Directives |
**A)** In the Play on Words problem, what must each word begin with when the plates are arranged into a sequence?
**B)** Return the part of the Play on Words problem from "There is a large" up to and including "open the door.", copied without changes.

Text |
━━━━━━━━━━━━━━━━━━━━
• HDU 1116 Play on Words(欧拉回路+并查集)


    传送门:

    http://acm.hdu.edu.cn/showproblem.php?pid=1116

    Play on Words

    Time Limit: 10000/5000 MS (Java/Others)    Memory Limit: 65536/32768 K (Java/Others)
    Total Submission(s): 9939    Accepted Submission(s): 3399


    Problem Description
    Some of the secret doors contain a very interesting word puzzle. The team of archaeologists has to solve it to open that doors. Because there is no other way to open the doors, the puzzle is very important for us.

    There is a large number of magnetic plates on every door. Every plate has one word written on it. The plates must be arranged into a sequence in such a way that every word begins with the same letter as the previous word ends. For example, the word ``acm'' can be followed by the word ``motorola''. Your task is to write a computer program that will read the list of words and determine whether it is possible to arrange all of the plates in a sequence (according to the given rule) and consequently to open the door.
━━━━━━━━━━━━━━━━━━━━
Dataset content |
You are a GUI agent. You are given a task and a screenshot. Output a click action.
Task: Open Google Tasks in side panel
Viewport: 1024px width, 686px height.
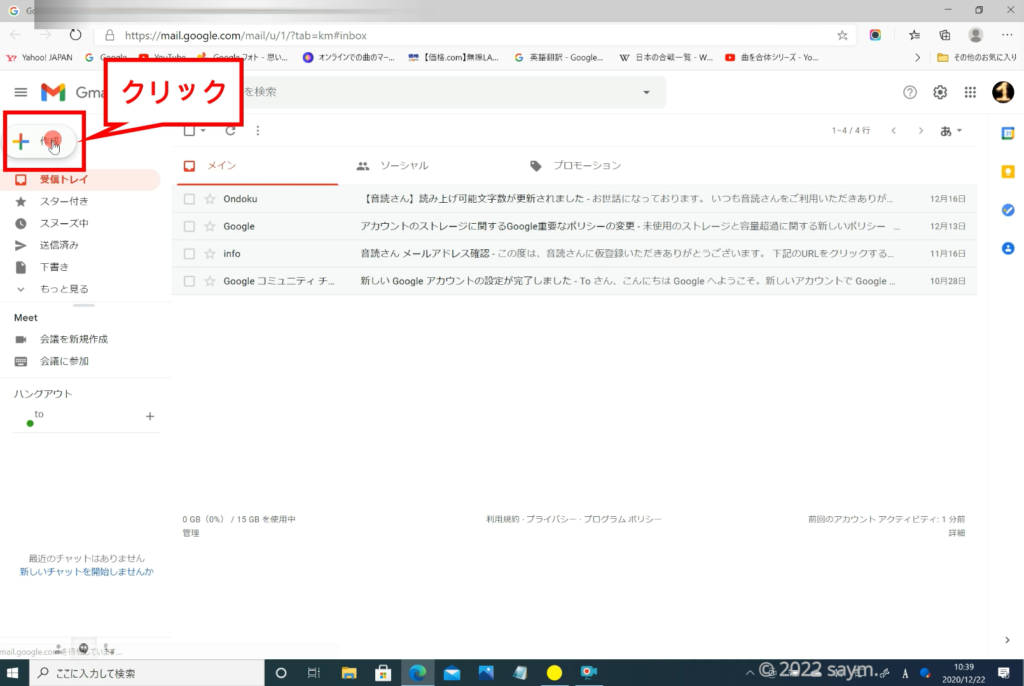coord(1007,209)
━━━━━━━━━━━━━━━━━━━━
Solutions to the exercise |
**A)** The same letter that the previous word ends with.

**B)**
There is a large number of magnetic plates on every door. Every plate has one word written on it. The plates must be arranged into a sequence in such a way that every word begins with the same letter as the previous word ends. For example, the word ``acm'' can be followed by the word ``motorola''. Your task is to write a computer program that will read the list of words and determine whether it is possible to arrange all of the plates in a sequence (according to the given rule) and consequently to open the door.